In Re Snelling, 136 N. Y. 517, 32 N. E. 1006, O’Brien, J., says:

“So long as her mental powers enabled her to understand and appreciate the amount and condition oí her property, and to comprehend the nature and consequences oí her act in executing the will, she was at liberty to dispose oí her own in such manner as seemed best to her, providing the disposition was her own free act. What the law terms ‘undue influence’ is not established by prooí tending to show that the testator acted from motives of affection or gratitude, though the objects of her bounty were strangers to her blood. The influence or moral coercion, or by whatever other term designated, must be such as to overpower the will of the testator, and subject it to the will of and control of another, in which case it assumes a character of fraud.”

Horn v. Pullman, 72 N. Y. 276; Clapp v. Fullerton, 34 N. Y. 190; Hollis v. Seminary, 95 N. Y. 166; Marx v. McGlynn, 88 N. Y. 370.
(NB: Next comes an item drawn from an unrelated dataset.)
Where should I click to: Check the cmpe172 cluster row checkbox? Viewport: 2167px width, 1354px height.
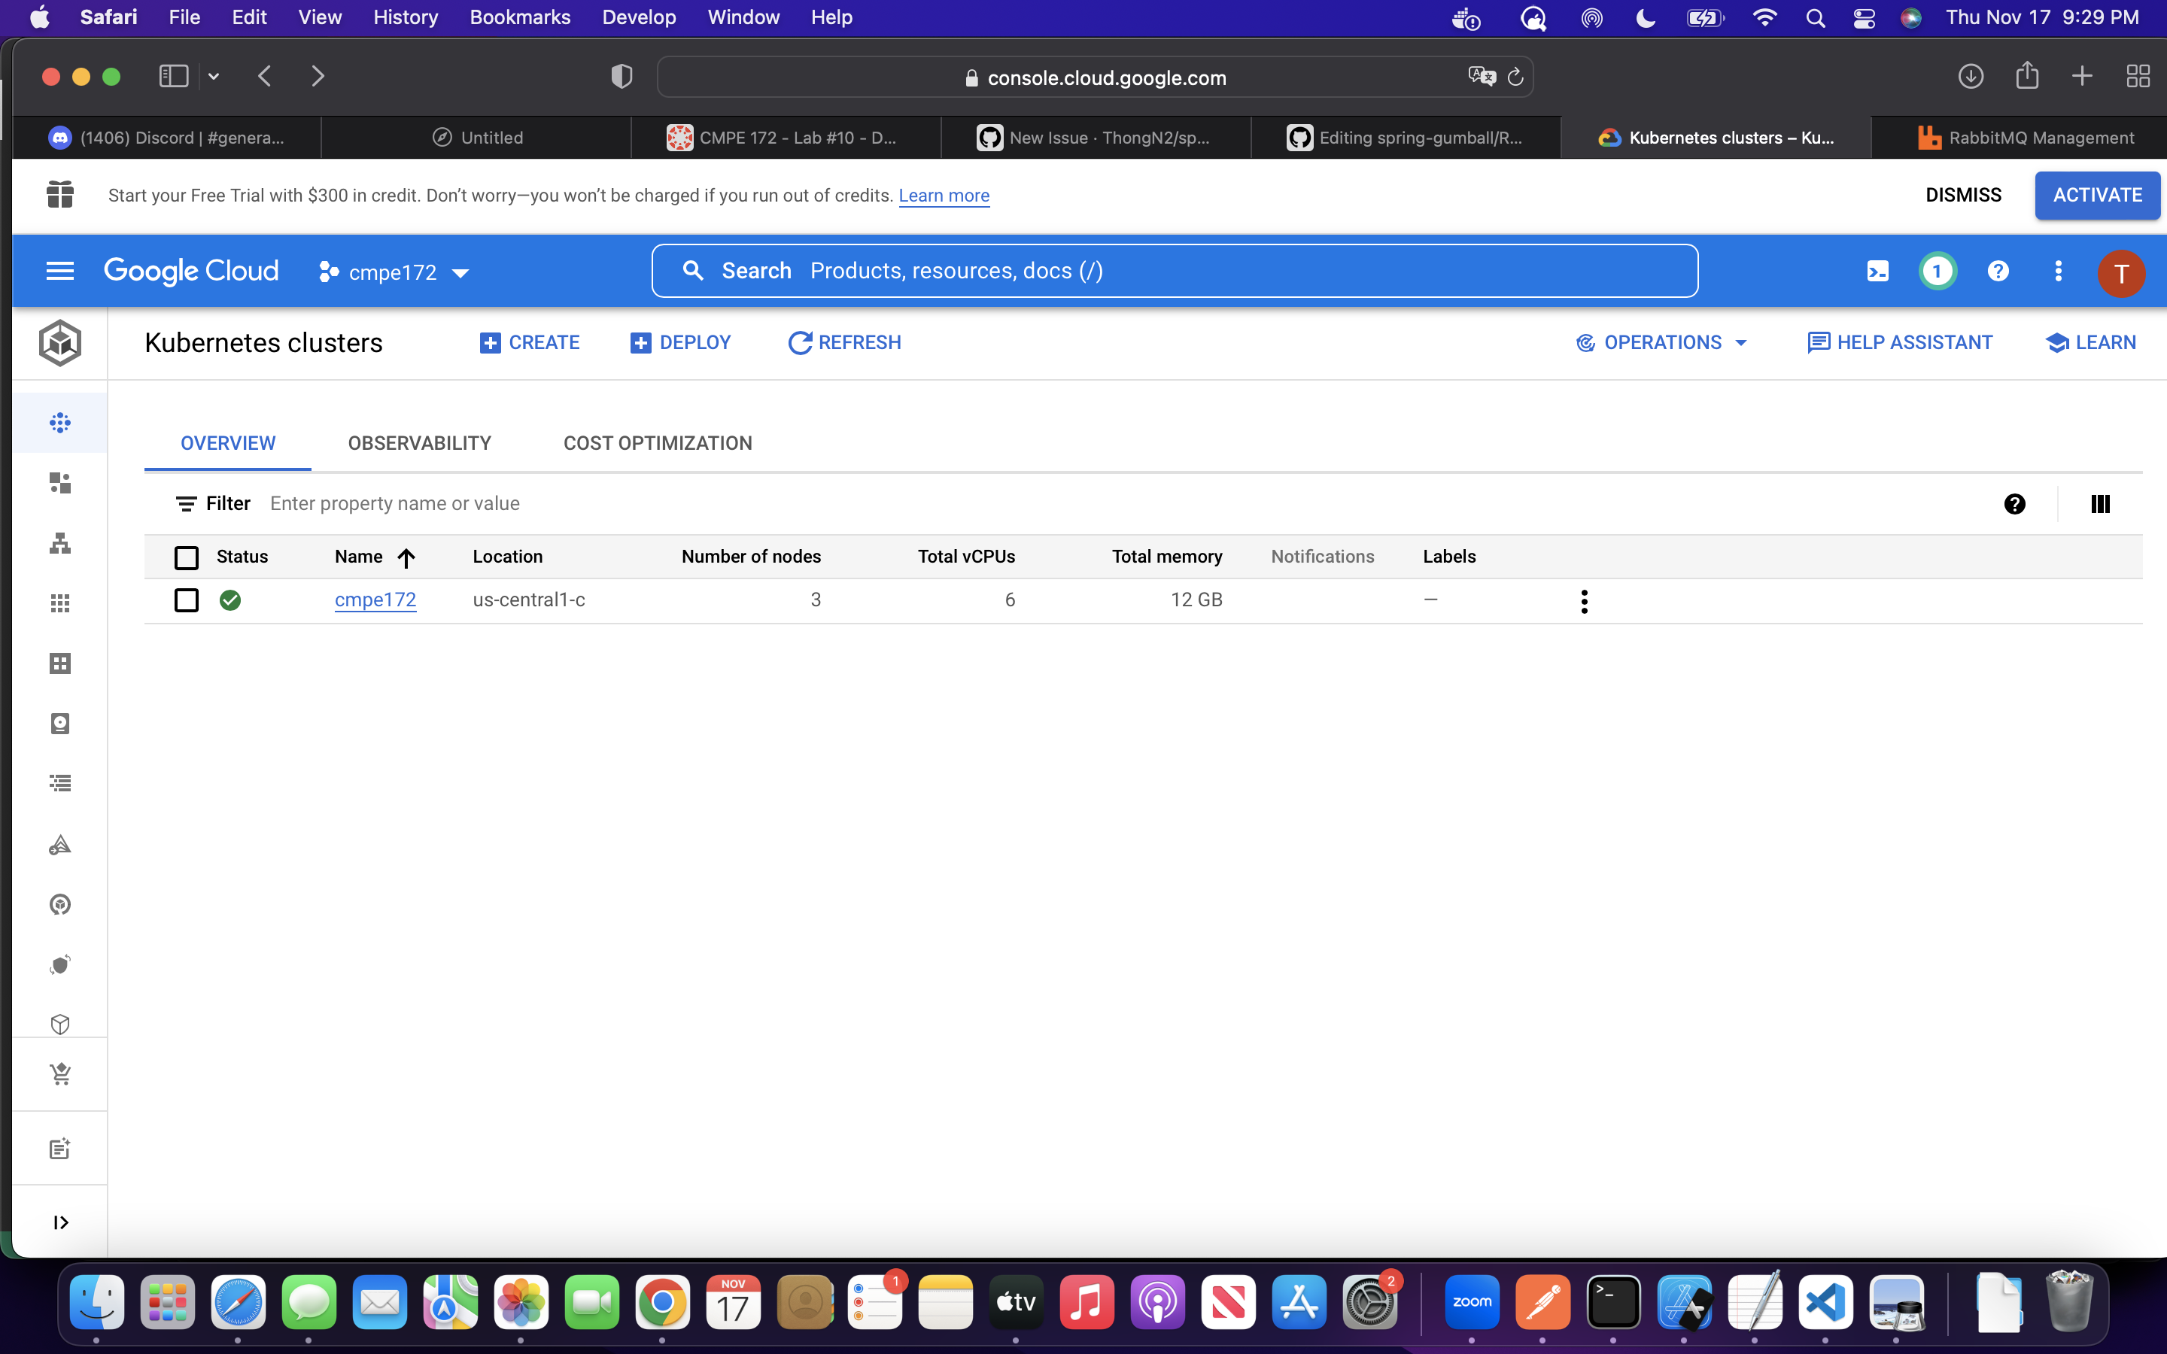(x=186, y=600)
Starting, therefore, as we do, with the fact established that the testator was, at the time of the execution of this will, of sound and disposing mind, and competent to make a testamentary disposition of his property, we think that the learned surrogate erred in finding and deciding that the will was the result of fraud or undue influence, and in refusing to admit the same to probate. We think that the surrogate erred also in the admission of evidence of a conversation between the testator and his wife, in the presence of one of the daughters, who was interested in the event of this contest, given by the daughter under proponents’ objection that it was not admissible, under section 829 of the Code of Civil Procedure. The daughter, who was interested in the event, was permitted to. give statements made by her father to her mother, bearing upon the questions involved in this controversy. Such evidence has been held inadmissible. In Re Will of Eysaman, 113 N. Y. 62, 20 N. E. 613, it was held that a person interested in the estate could not testify to a conversation between the testator and another, in which the witness took no part. It is true that the court will not review for such error unless the court can see that the party was injured by its reception. Code, § 2545. But, if the evidence offered was illegal, it seems to have been upon the relations between the testator and his second wife, bearing upon the question of undue influence, and was, therefore, material, and its erroneous reception injurious to the appellants. The decree of the surrogate must be reversed, with costs to the appellants of this appeal, to be paid out of the estate; and, as the determination involves questions of fact, and the appeal was taken from a decree made on a petition to prove a will, an order must be made directing a trial by jury of the material questions of fact arising upon the issue between the parties, under section 2588 of the Code of Civil Procedure.

PUTBAM, J., concurs. HEBBICK, J., concurs in result.